Stylidium imbricatum

Scientific classification
- Kingdom: Plantae
- Clade: Tracheophytes
- Clade: Angiosperms
- Clade: Eudicots
- Clade: Asterids
- Order: Asterales
- Family: Stylidiaceae
- Genus: Stylidium
- Subgenus: Stylidium subg. Forsteropsis
- Species: S. imbricatum
- Binomial name: Stylidium imbricatum Benth.
- Synonyms: Condollea imbricata (Benth.) F.Muell.

= Stylidium imbricatum =

- Genus: Stylidium
- Species: imbricatum
- Authority: Benth.
- Synonyms: Condollea imbricata :(Benth.) F.Muell. |

Species of carnivorous plant

Stylidium imbricatum, the tile-leaved triggerplant, is a dicotyledonous plant that belongs to the genus Stylidium (family Stylidiaceae).
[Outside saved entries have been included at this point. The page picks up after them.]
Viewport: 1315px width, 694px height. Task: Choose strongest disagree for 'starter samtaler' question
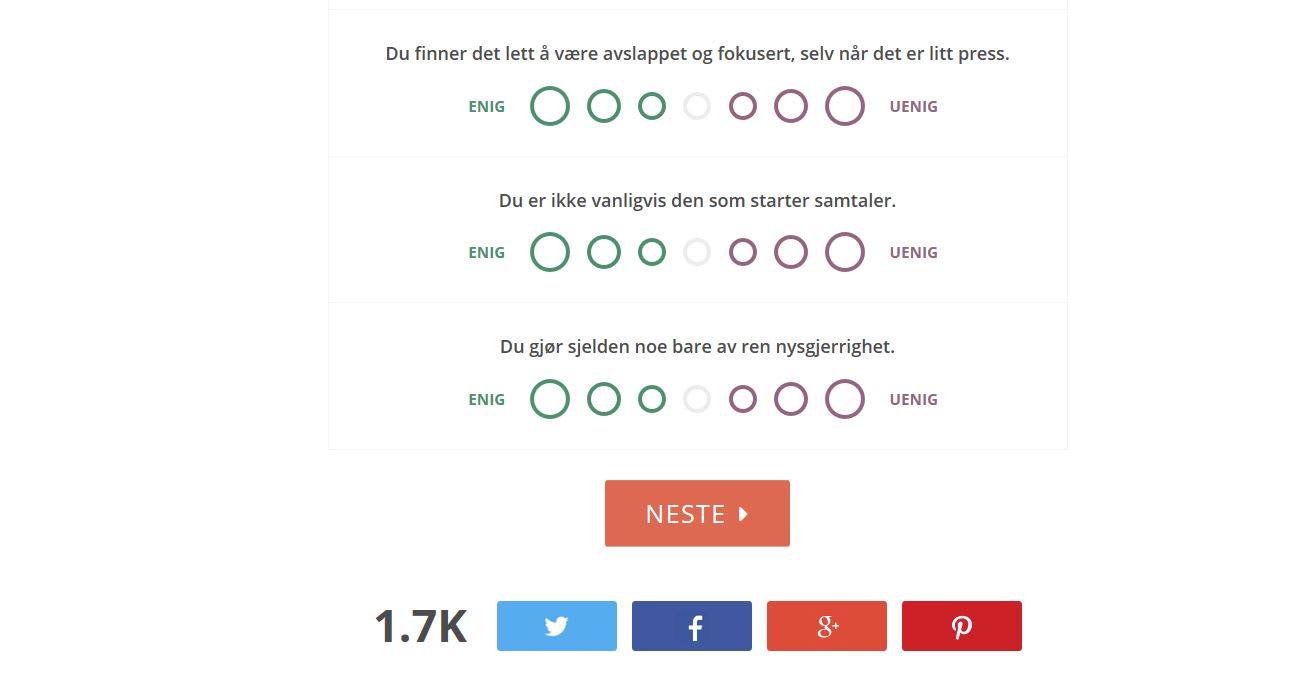point(845,252)
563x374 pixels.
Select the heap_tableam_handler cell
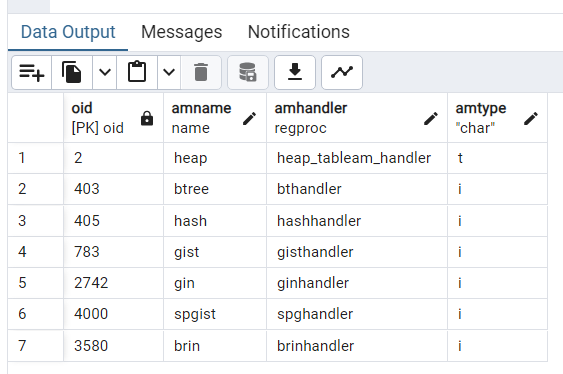[x=357, y=158]
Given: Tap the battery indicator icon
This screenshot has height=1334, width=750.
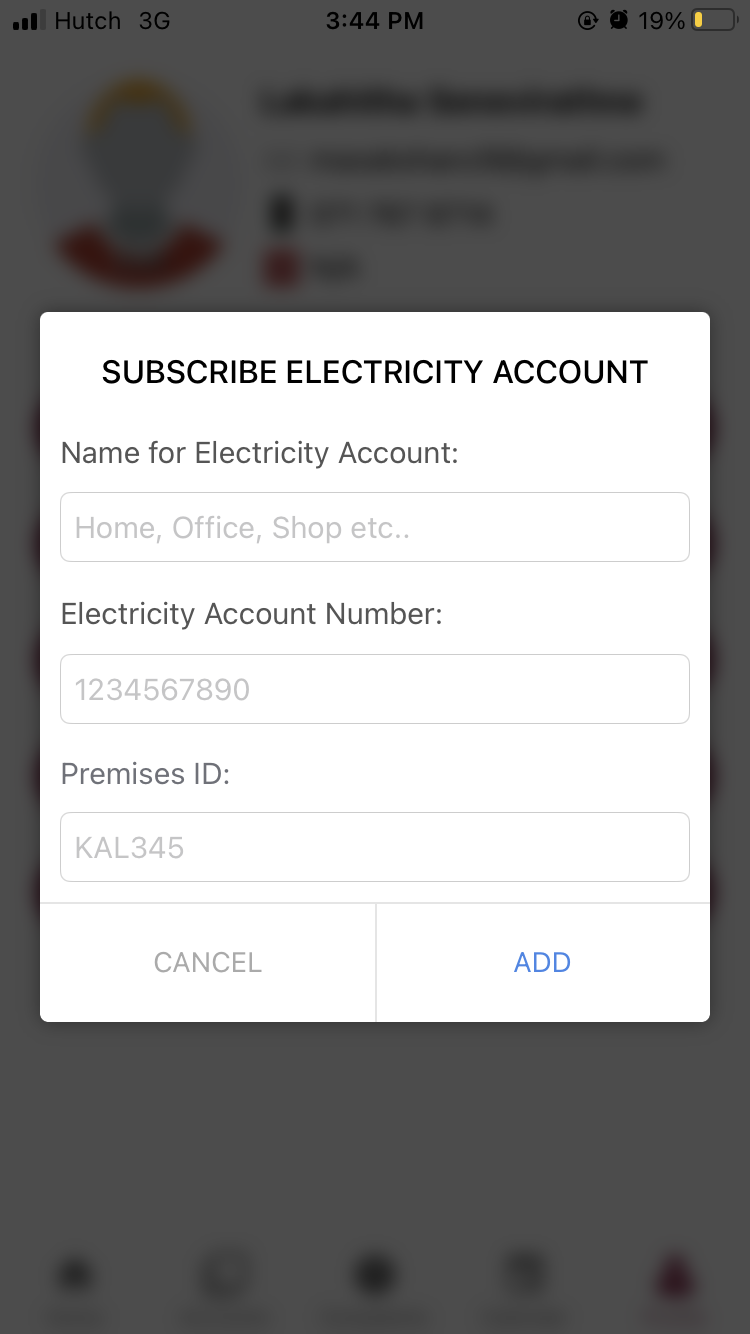Looking at the screenshot, I should point(714,20).
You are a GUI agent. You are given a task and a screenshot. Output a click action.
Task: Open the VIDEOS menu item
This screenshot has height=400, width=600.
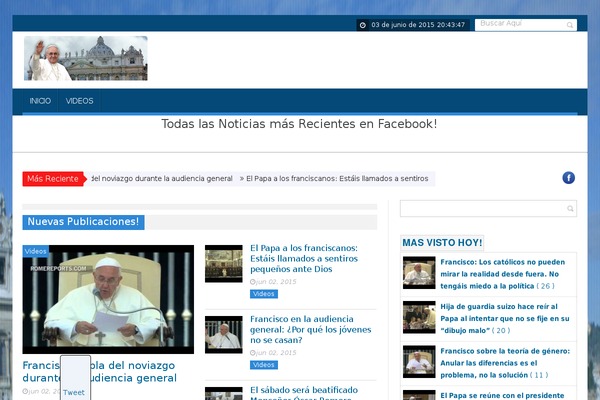click(x=80, y=101)
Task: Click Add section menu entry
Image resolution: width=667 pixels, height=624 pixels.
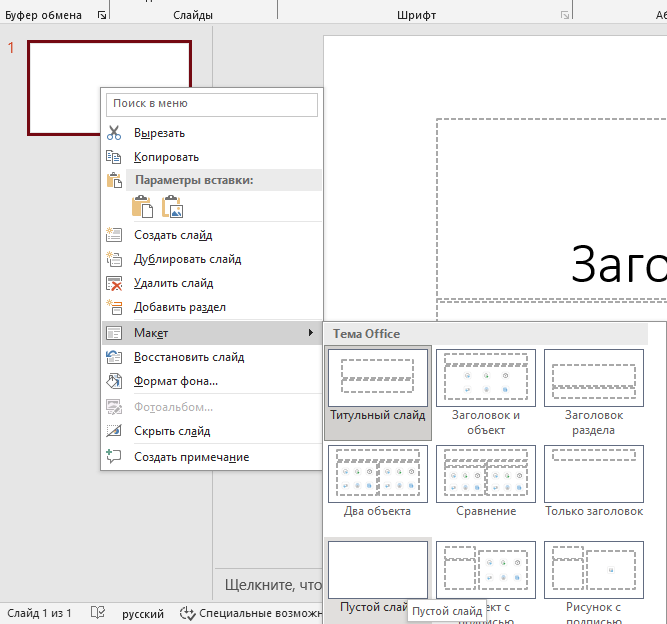Action: coord(180,307)
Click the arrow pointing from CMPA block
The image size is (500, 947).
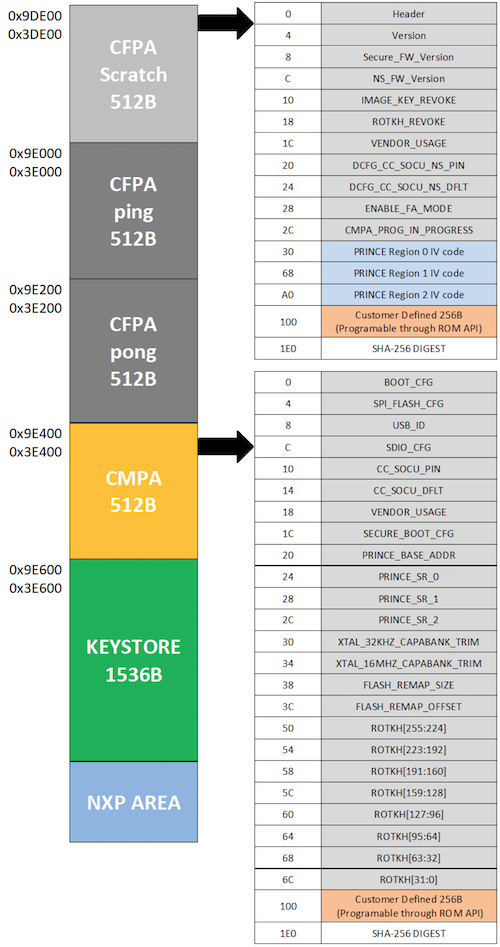(226, 447)
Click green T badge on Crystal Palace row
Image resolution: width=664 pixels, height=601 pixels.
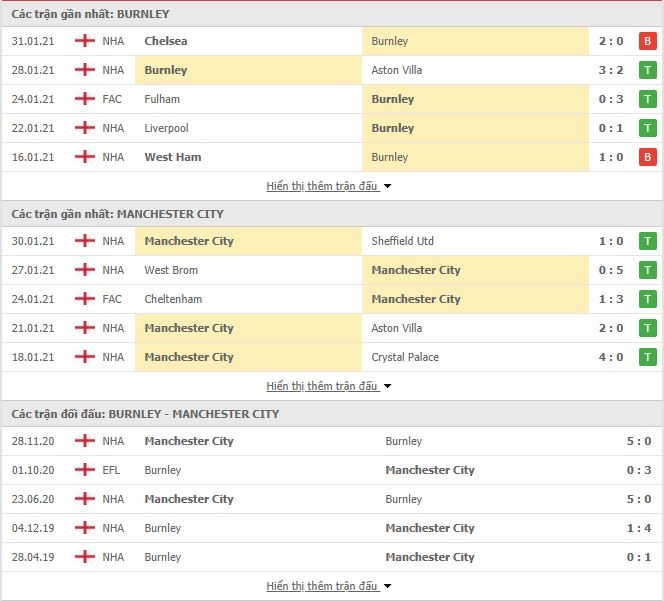pyautogui.click(x=647, y=357)
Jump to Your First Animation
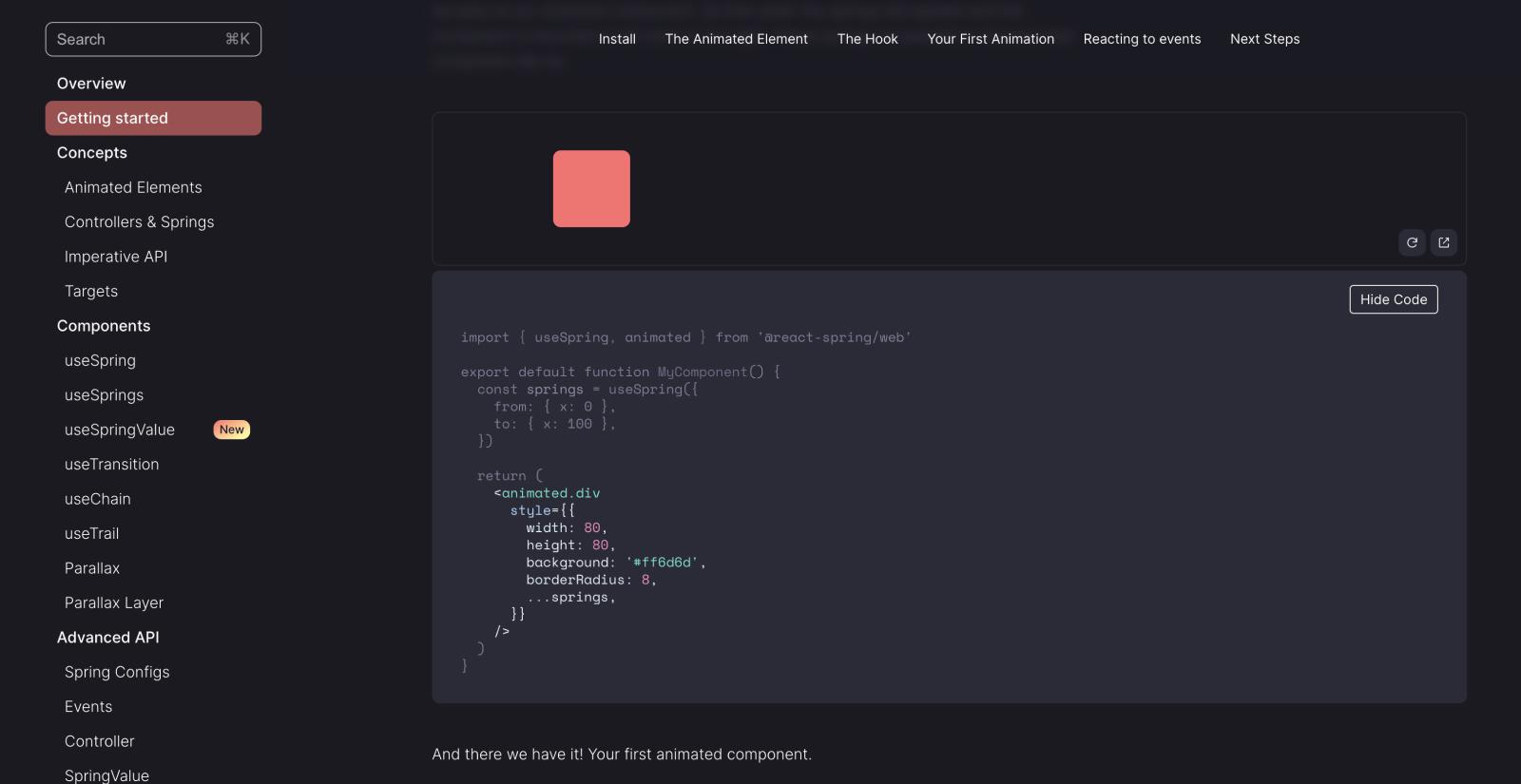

It is an herbaceous perennial that grows from 12 to 50 cm tall and has divided stems covered with tile-like leaves that are arranged in a spiral formation around the stem. The ovate-elliptic leaves are basifixed and held closely against the stems. The leaves are around 1.5-1.8 mm long and 0.6-0.8 mm wide. Terminal inflorescences are racemose or spike-like and produce flowers that are reddish violet with laterally-paired lobes and bloom from April to May in their native range. S. imbricatum is only known from south-western Western Australia in Stirling Range National Park and Porongurup National Park south-east to Cheynes Beach. Its habitat is recorded as being sandy or laterite soils in swampy areas, rocky slopes, or heathland. S. imbricatum is distinct within its subgenus because it possesses obovate sepals. Its conservation status has been assessed as secure.